Rewrite all of the records below, replacing every "Herkules" with "Hercules" and leaving everything else unchanged.

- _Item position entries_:
- - -

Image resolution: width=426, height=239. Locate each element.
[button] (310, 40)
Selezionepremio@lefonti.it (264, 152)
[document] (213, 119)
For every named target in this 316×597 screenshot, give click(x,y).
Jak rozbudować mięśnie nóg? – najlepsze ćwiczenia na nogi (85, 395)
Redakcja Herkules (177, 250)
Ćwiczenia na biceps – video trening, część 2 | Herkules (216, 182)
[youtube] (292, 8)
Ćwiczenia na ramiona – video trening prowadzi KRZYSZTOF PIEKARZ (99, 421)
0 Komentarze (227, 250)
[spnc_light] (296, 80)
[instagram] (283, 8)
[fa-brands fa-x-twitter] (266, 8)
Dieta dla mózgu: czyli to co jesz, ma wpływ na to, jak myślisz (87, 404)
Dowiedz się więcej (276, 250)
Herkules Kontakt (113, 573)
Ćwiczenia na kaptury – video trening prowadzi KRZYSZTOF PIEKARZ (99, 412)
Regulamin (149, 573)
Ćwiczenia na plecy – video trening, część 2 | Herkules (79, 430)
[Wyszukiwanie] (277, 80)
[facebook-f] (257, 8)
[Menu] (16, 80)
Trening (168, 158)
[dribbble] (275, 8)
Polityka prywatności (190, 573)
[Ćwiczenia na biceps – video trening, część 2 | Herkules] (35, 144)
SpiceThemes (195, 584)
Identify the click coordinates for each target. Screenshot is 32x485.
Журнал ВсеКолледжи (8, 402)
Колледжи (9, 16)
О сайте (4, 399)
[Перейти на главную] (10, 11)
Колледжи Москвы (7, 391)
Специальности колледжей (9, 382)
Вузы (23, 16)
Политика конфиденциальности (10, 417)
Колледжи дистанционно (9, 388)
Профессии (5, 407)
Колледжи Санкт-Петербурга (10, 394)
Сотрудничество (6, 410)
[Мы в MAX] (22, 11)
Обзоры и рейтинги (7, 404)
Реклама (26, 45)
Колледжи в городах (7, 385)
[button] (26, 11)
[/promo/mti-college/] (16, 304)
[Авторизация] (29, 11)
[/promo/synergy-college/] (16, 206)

- - -

- _Reply_:
Image resolution: width=426, height=239. Locate each element.
[button] (310, 40)
Selezionepremio@lefonti.it (264, 152)
[document] (213, 119)
For every named target in this 316×597 screenshot, give click(x,y).
Jak rozbudować mięśnie nóg? – najlepsze ćwiczenia na nogi (85, 395)
Redakcja Hercules (177, 250)
Ćwiczenia na biceps – video trening, część 2 | Hercules (216, 182)
[youtube] (292, 8)
Ćwiczenia na ramiona – video trening prowadzi KRZYSZTOF PIEKARZ (99, 421)
0 Komentarze (227, 250)
[spnc_light] (296, 80)
[instagram] (283, 8)
[fa-brands fa-x-twitter] (266, 8)
Dieta dla mózgu: czyli to co jesz, ma wpływ na to, jak myślisz (87, 404)
Dowiedz się więcej (276, 250)
Hercules Kontakt (113, 573)
Ćwiczenia na kaptury – video trening prowadzi KRZYSZTOF PIEKARZ (99, 412)
Regulamin (149, 573)
Ćwiczenia na plecy – video trening, część 2 | Hercules (79, 430)
[Wyszukiwanie] (277, 80)
[facebook-f] (257, 8)
[Menu] (16, 80)
Trening (168, 158)
[dribbble] (275, 8)
Polityka prywatności (190, 573)
[Ćwiczenia na biceps – video trening, część 2 | Hercules] (35, 144)
SpiceThemes (195, 584)
Identify the click coordinates for each target. Screenshot is 32x485.
Журнал ВсеКолледжи (8, 402)
Колледжи (9, 16)
О сайте (4, 399)
[Перейти на главную] (10, 11)
Колледжи Москвы (7, 391)
Специальности колледжей (9, 382)
Вузы (23, 16)
Политика конфиденциальности (10, 417)
Колледжи дистанционно (9, 388)
Профессии (5, 407)
Колледжи Санкт-Петербурга (10, 394)
Сотрудничество (6, 410)
[Мы в MAX] (22, 11)
Обзоры и рейтинги (7, 404)
Реклама (26, 45)
Колледжи в городах (7, 385)
[button] (26, 11)
[/promo/mti-college/] (16, 304)
[Авторизация] (29, 11)
[/promo/synergy-college/] (16, 206)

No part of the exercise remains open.